スポーツ事業におきましては、大規模なイベントの中止・延期など、厳しい状況にありますが、引き続き「スポーツコミュニティを通して日本中の人々の元気を応援します」のスローガンの元、自らが業界の活性化に積極的に関わることで、主力製品である、ソフトテニスボール、ウェアの販売につなげていきます。近年では営業のデジタル化や製造の効率化、売上高のサービスシフトを進めており、これによって収益性が向上しつつありますので、これらの経営改革を進めてまいります。

一方近年同事業の成長をけん引している、テニスクラブ再生事業は、テニスクラブ数の増加を目指しております。ソフトテニスクラスの増加など既存の営業活動ともリンクさせ事業全体の最適化を測ってまいります。また、ランニングステーションとしての利用も開始しテニス以外の顧客獲得も目指します。

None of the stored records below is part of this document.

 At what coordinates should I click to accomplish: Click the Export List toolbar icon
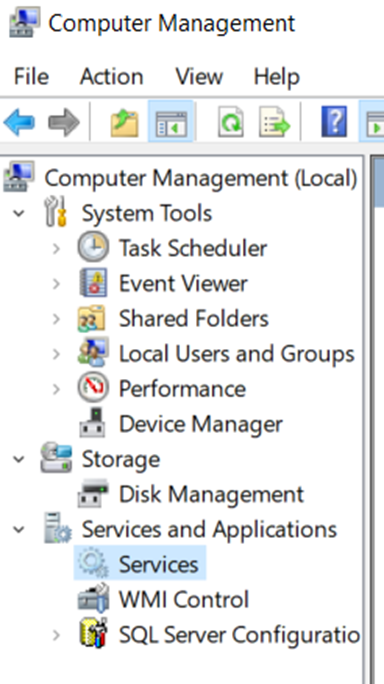(x=275, y=122)
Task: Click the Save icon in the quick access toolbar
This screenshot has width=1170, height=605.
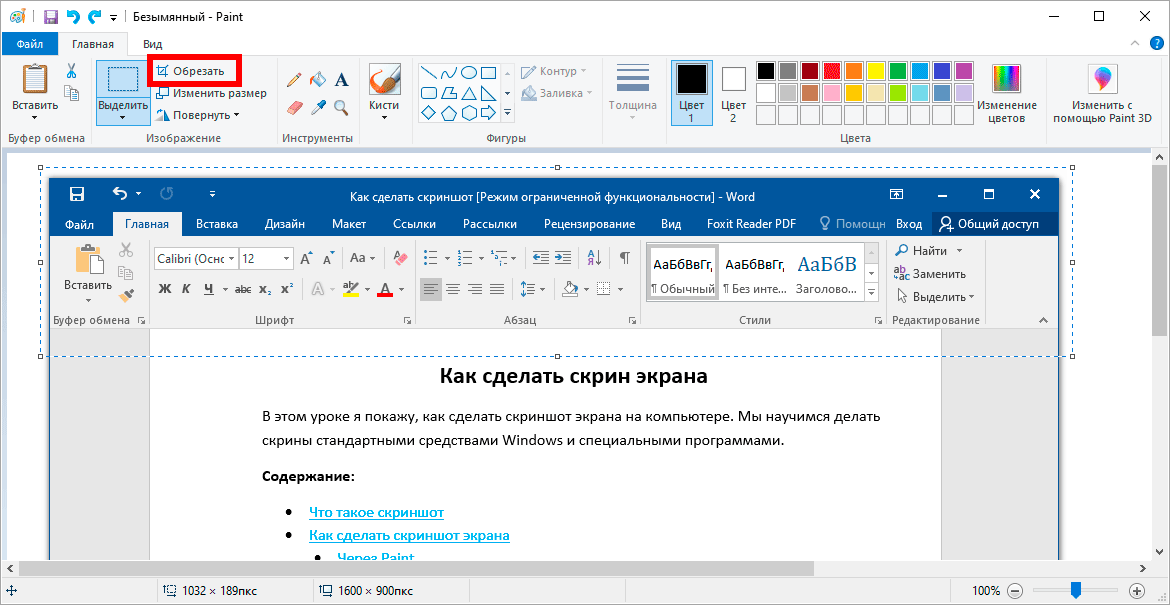Action: point(50,17)
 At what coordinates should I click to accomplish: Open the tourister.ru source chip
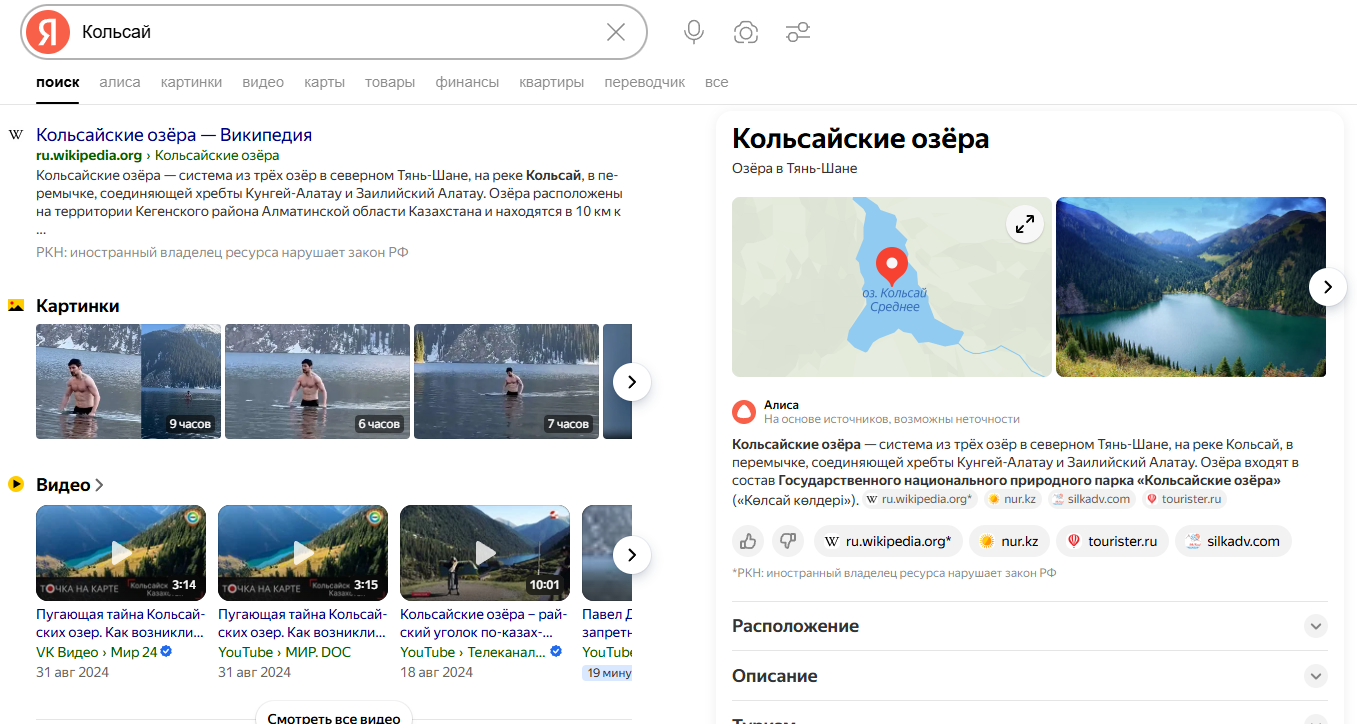click(1113, 541)
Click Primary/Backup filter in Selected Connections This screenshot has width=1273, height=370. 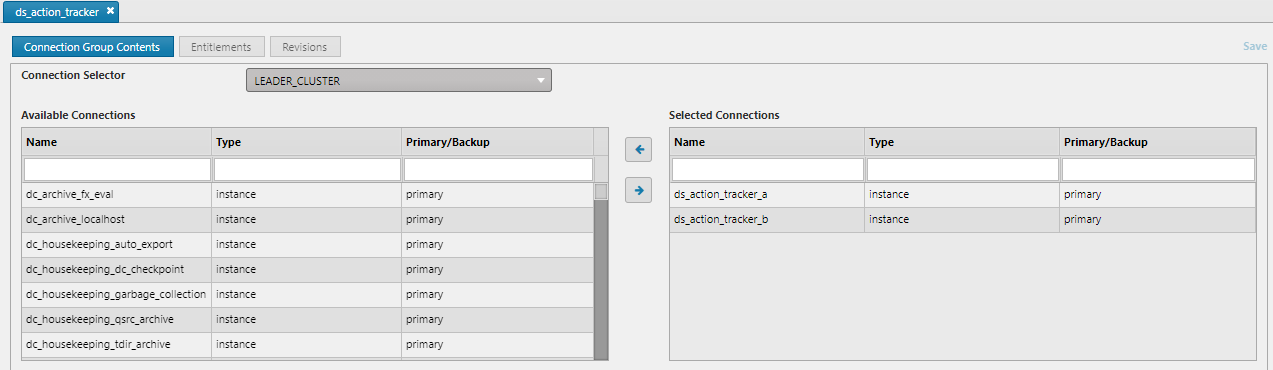coord(1158,169)
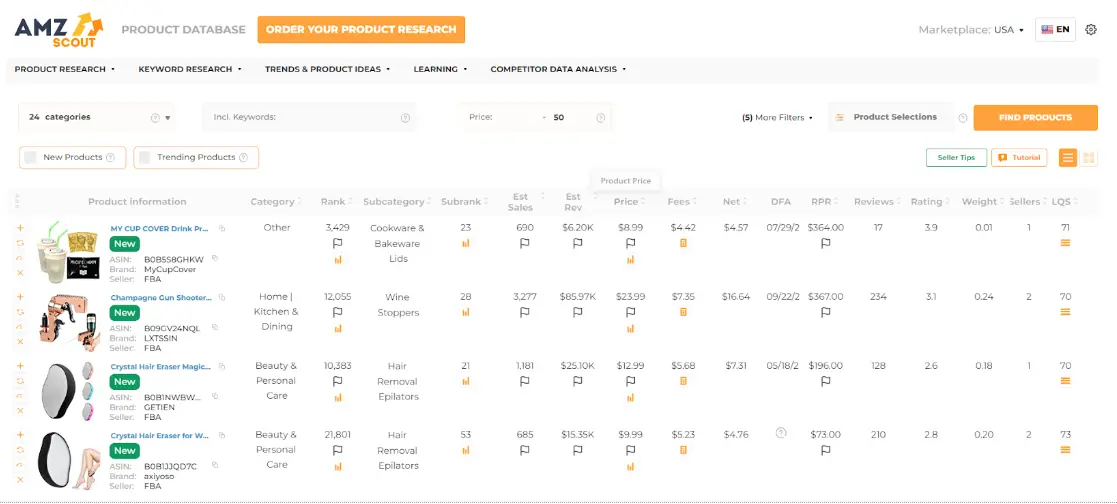Click the calculator icon under $4.42 fees

[x=683, y=243]
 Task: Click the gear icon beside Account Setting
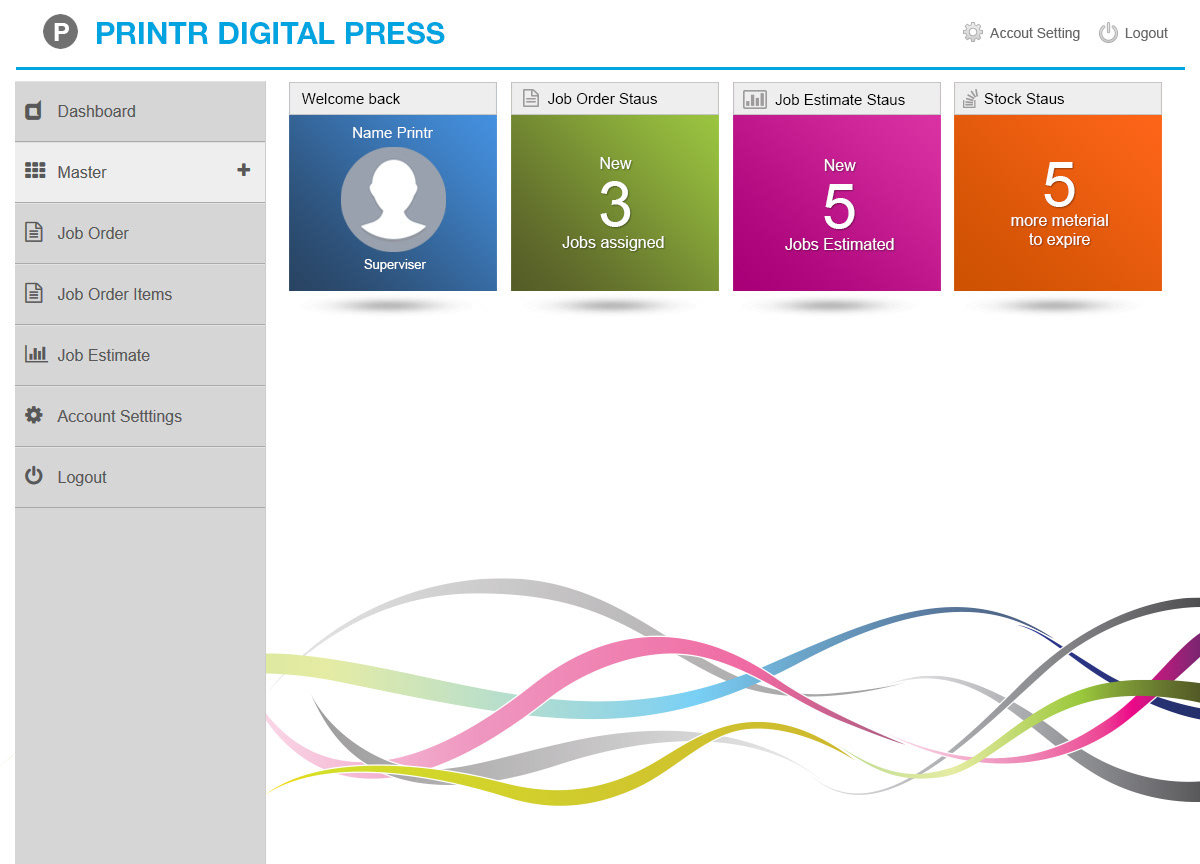972,33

新型コロナウイルス感染防止政策の影響は当事業では非常に大きなものとなっていますが、競技活動への支援、顧客とのリモートでの面談や、SNSを使った情報発信などで、顧客との接点を増やすことで市場での信頼を得ており、シェアの拡大をしてまいります。テニススクールでは会員は増加を続けており今後もさらなる会員獲得を目指します。このため今後は回復に向かうと考えております。

 

  (ゴム事業)

ゴム事業におきましては、日本国内において厳しいマクロ経済環境が続くものと予測されますが、競合耐食材メーカーの撤退により売上げ増が見込まれるなか国内での生産強化を図るとともに、海外事業会社との連携を高めることで、各国地域における長期的かつ緊密な相互互恵関係を築きつつあり、これらのアジア事業が今後同事業の中期的な発展を支えていくものと期待しております。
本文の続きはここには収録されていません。